Originally Posted: March 2016
So, you had a successful Spring ICE, performed well in a few interviews, and were fortunate enough to get a few offers! Now you have a good problem on your hands: from which company do you accept the offer? There are many factors that can aid in this decision-making process.
- First, you should do research on all of the companies who gave you an offer and read a few reviews to learn more about the culture of the firm. Glassdoor is a great resource to find reviews and learn about different companies. By exploring each company’s website, you could get a lot more information about different programs that you had no idea existed.
- Second, you should consider the big picture. You should choose a company where you see the potential of personal growth in the upcoming years and the opportunity for you to achieve your goals.
- Finally, after taking all your research into consideration, you should go with your gut. Choose the firm that you feel is right. After completing an office visit during your final interview and learning about its culture, you have most likely already formed an opinion. Just listen to your gut and you won’t go wrong!
How to decline opportunities?
Many people often have trouble or get nervous when having to decline offers from companies. The first piece of advice I have is to always remain professional. Acting professional not only gives you a good reputation, but could also lead to further opportunities. You never know who the hiring manager may pass your name to. No matter what you choose to do, handling the rejection letter professionally not only represents a positive outlook on yourself but on the student body as a whole. Our policy states that you have three weeks from the time offered to accept or decline; so don’t be afraid to use this and not make a rushed decision. The second piece of advice is you shouldn’t feel bad for rejecting an opportunity because companies are used to having people decline offers. Feeling guilty will not only make you accept at the wrong place, but will also leave you doubting other opportunities. No matter whom you know in the company or how bad you feel, you should always go with your number one choice and have no regrets.
What if Spring I.C.E. was not successful?
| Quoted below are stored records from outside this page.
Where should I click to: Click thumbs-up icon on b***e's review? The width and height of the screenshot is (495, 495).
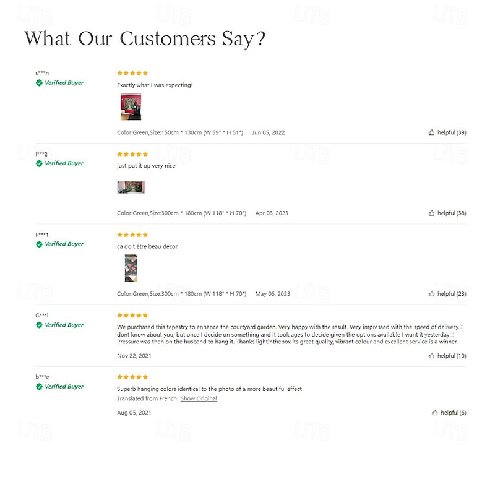(435, 413)
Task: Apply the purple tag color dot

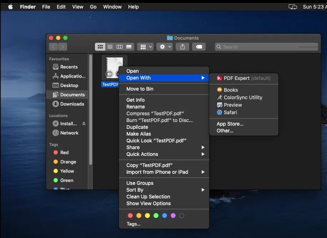Action: point(173,216)
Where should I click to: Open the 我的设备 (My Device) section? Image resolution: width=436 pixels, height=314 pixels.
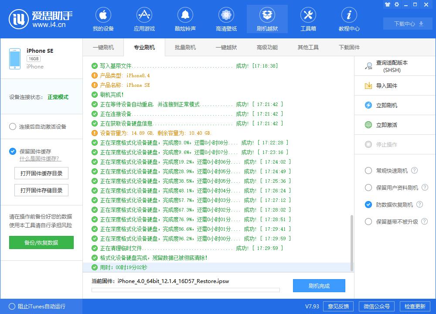[x=103, y=19]
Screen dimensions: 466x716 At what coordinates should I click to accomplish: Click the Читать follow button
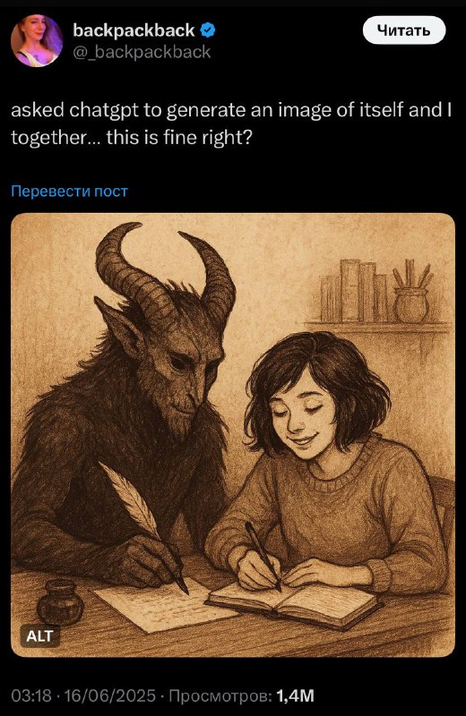coord(404,30)
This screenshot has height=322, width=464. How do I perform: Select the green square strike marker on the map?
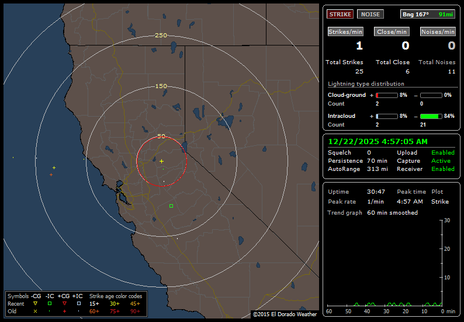(171, 206)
There are still many opportunities available if things at Spring ICE did not go as well as expected. Many of the companies who recruit at Spring ICE offer summer leadership programs (KPMG, Deloitte, Ernst and Young, PWC, P&G). This is a great way to get involved with the company and make your mark. Speaking from personal experience, I participated in one and it helped get my foot in the door for my internship this upcoming summer. Also, consider making an appointment on Handshake with Monique Frost or Brenda Homan to see what opportunities still may be available. With their expertise, they may know of a few resources that can steer you in the right direction.
Whatever path you are on, there is definitely something for you to do! Always act professional and stay encouraged if things don’t go the way you were hoping!